Avec comme résultats, des réalisations dans les domaines de la santé, de l’alphabétisation, de l’agriculture. C’est véritablement en 2008, que pour donner de la lisibilité et de la visibilité à son action, la commune s’est dotée d’un Plan communal de développement (PCD), couvrant la période 2009-2013. Outil de planification et de plaidoyer, le PCD a été élaboré par une commission adhoc composée de conseillers municipaux, de coutumiers, de religieux, de chefs de services techniques et déconcentrés, de responsables d’ONG et d’associations, ainsi que des personnes-ressources, avec l’appui du Programme national de gestion des terroirs, phase 2 (PNGT2). Pour une opérationnalité plus efficace, le PCD est assorti d’un plan annuel d’investissement. Durant la période 2009-2011, le PCD a permis d’entreprendre des investissements d’environ trois cent neuf millions de FCFA.

Et parmi ces investissements, l’on note la réalisation de
forages, la construction de plus de 300 fosses fumières, la réalisation d’aires d’abattage, la construction d’infrastructures sanitaires et d’éducation, l’acquisition de matériel de travail au profit de la mairie, la réalisation d’activités de reboisement, l’aménagement de bas-fonds rizicoles et de cordons pierreux, etc.

La commune a pu atteindre ces résultats, grâce au soutien financier de plusieurs partenaires, outre le PNGT2. En effet, les principaux partenaires de la commune s’appellent coopérations danoise et japonaise, Fonds permanent de développement des collectivités, PAM, Lion’s club, Etat, ressources propres de la commune, projets intervenant dans la commune. A côté des partenaires qui interviennent dans la commune, existent des initiatives locales qui contribuent au développement de la localité. Comme, par exemple, les comités de gestion des points d’eau, les Associations d’usagers de l’eau (AUE), les comités de lutte contre le sida ou de lutte contre l’excision. D’autres organisations de la société civile, parmi lesquelles l’Association pour le développement économique et social de Siglé (ADS), les Amis de Siglé/Nantes, le groupe GASCODE, le CCFC (Fonds canadien pour le développement de l’enfance)… apportent leur soutien à l’équipe communale dirigeante de Siglé.

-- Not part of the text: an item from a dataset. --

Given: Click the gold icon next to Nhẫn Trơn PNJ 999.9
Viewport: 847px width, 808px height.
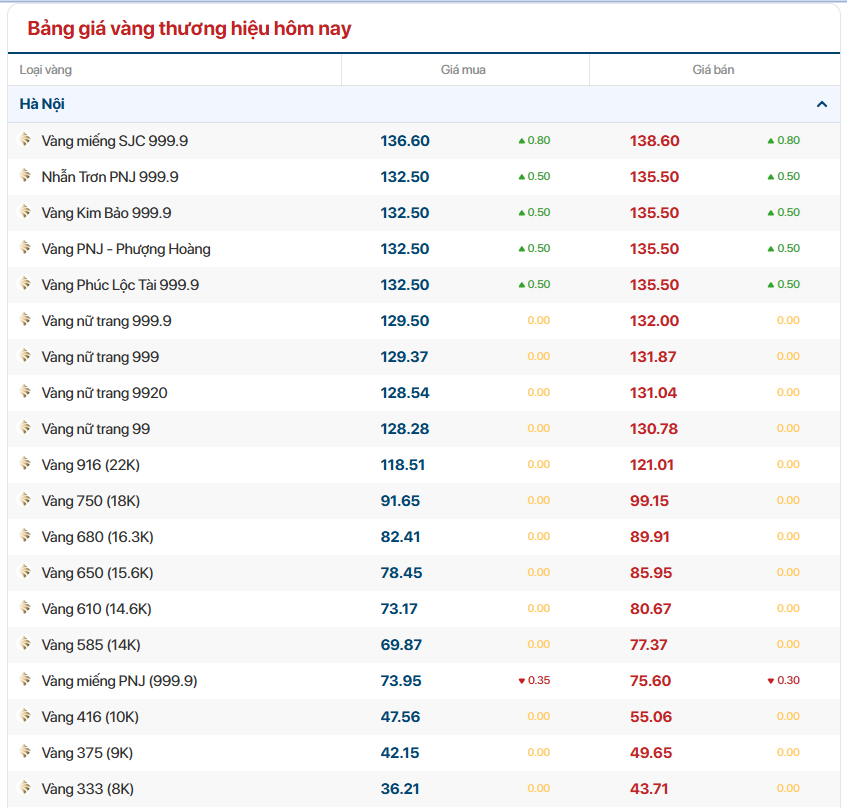Looking at the screenshot, I should pos(25,176).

Si l’apport des différents partenaires n’est pas négligeable dans l’avancée de la commune, les résultats engrangés sont aussi le résultat d’un certain engagement des conseillers municipaux. En effet, le principe de tenir quatre sessions ordinaires par année, préconisé par le code général des collectivités territoriales, a été respecté depuis 2007. « Les sessions se sont régulièrement tenues, car à chaque rencontre, le quorum est atteint et aucune session n’a été reportée ou contestée, traduisant ainsi, la maturité politique et civique des membres du conseil », témoigne le maire Augustin Sinaré. Mieux, la langue de travail est le mooré que pratiquent aussi les conseillers municipaux qui ont un niveau universitaire élevé. Selon une étude menée par le ministère de l’Economie et des finances sur le niveau d’instruction des conseillers et conseillères municipales du pays, la commune de Siglé a été classée première, en termes de niveau d’instruction.

Plus de 81% des conseillers et conseillères de la commune rurale de Siglé savent lire et écrire même en mooré. A côté de la tenue régulière des sessions du conseil municipal et du niveau d’instruction des membres, le maire se réjouit de l’ouverture d’esprit des populations qui s’impliquent dans les activités d’intérêt commun, organisées par la commune.

Des difficultés tout de même

L’amélioration des services de la mairie à l’endroit des populations est aussi retenue comme un point positif par l’autorité communale. Selon le maire Sinaré, entre 2007 et 2011, en moyenne 60 mariages ont été célébrés à la mairie de Siglé contre 10 à la préfecture, à la période d’avant la communalisation.

En six ans d’expérimentation de la communalisation, les difficultés ne manquent pas, du fait de la nouveauté. A l’insuffisance des moyens financiers et matériels propres à l’écrasante majorité des communes burkinabè, s’ajoute, pour le cas de Siglé, l’insuffisance de formation des conseillers municipaux. Il y a aussi les difficultés de recouvrement des taxes. De l’avis de l’autorité communale, le civisme fiscal n’est pas effectif. Et bon nombre de contribuables ne sont pas à jour du paiement des taxes ou refusent tout simplement de les payer.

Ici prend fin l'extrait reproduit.